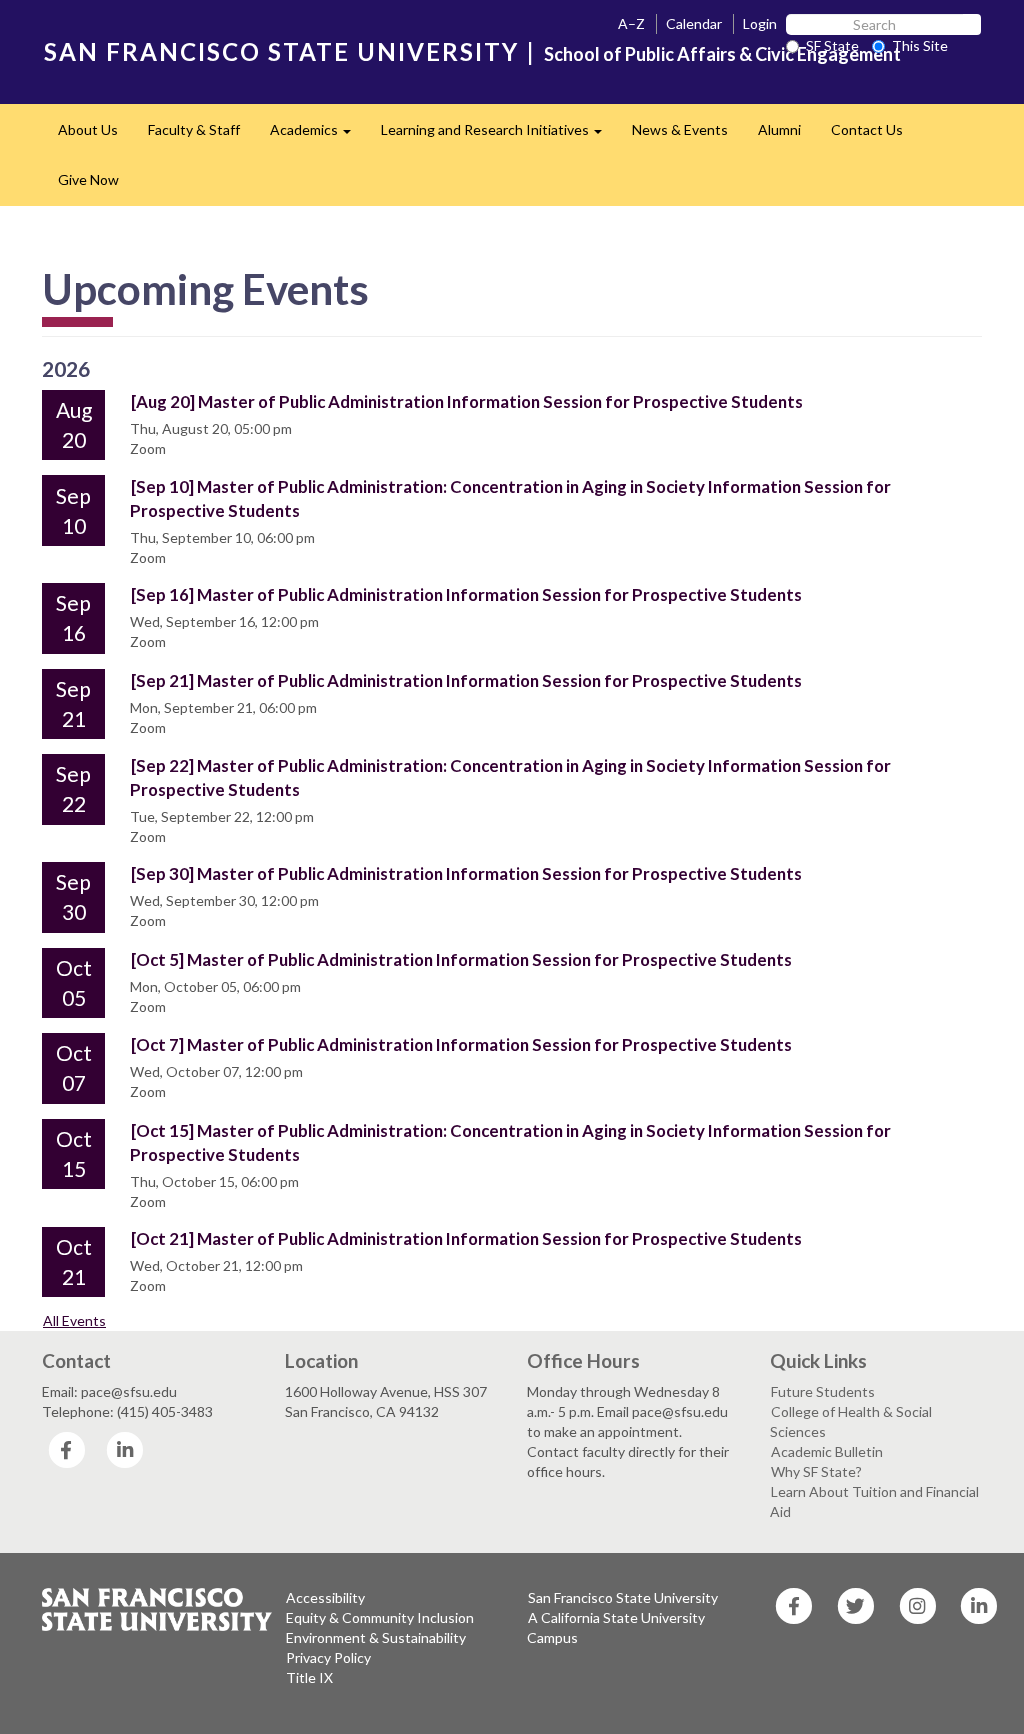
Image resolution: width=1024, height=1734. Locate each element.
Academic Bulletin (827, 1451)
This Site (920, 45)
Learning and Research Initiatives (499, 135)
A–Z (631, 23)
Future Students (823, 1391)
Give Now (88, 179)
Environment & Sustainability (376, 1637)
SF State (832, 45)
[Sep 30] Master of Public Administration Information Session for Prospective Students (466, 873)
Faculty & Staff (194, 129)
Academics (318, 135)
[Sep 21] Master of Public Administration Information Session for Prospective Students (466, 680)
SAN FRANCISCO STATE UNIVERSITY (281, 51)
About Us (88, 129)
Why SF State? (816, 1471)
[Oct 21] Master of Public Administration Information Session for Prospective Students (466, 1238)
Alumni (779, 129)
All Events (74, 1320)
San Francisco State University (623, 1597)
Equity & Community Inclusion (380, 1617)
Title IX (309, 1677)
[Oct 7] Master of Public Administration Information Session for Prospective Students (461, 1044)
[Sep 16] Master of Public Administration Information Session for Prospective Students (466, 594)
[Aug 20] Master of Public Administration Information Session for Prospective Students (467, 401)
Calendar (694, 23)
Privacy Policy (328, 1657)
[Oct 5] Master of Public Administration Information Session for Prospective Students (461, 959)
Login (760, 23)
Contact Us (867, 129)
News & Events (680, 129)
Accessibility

WORK INSTRUCTIONS =
Working through the records, copy each line in which the word "Students" appears.

WRITTEN ANSWER =
Future Students (823, 1391)
[Sep 30] Master of Public Administration Information Session for Prospective Students (466, 873)
[Sep 21] Master of Public Administration Information Session for Prospective Students (466, 680)
[Oct 21] Master of Public Administration Information Session for Prospective Students (466, 1238)
[Oct 7] Master of Public Administration Information Session for Prospective Students (461, 1044)
[Sep 16] Master of Public Administration Information Session for Prospective Students (466, 594)
[Aug 20] Master of Public Administration Information Session for Prospective Students (467, 401)
[Oct 5] Master of Public Administration Information Session for Prospective Students (461, 959)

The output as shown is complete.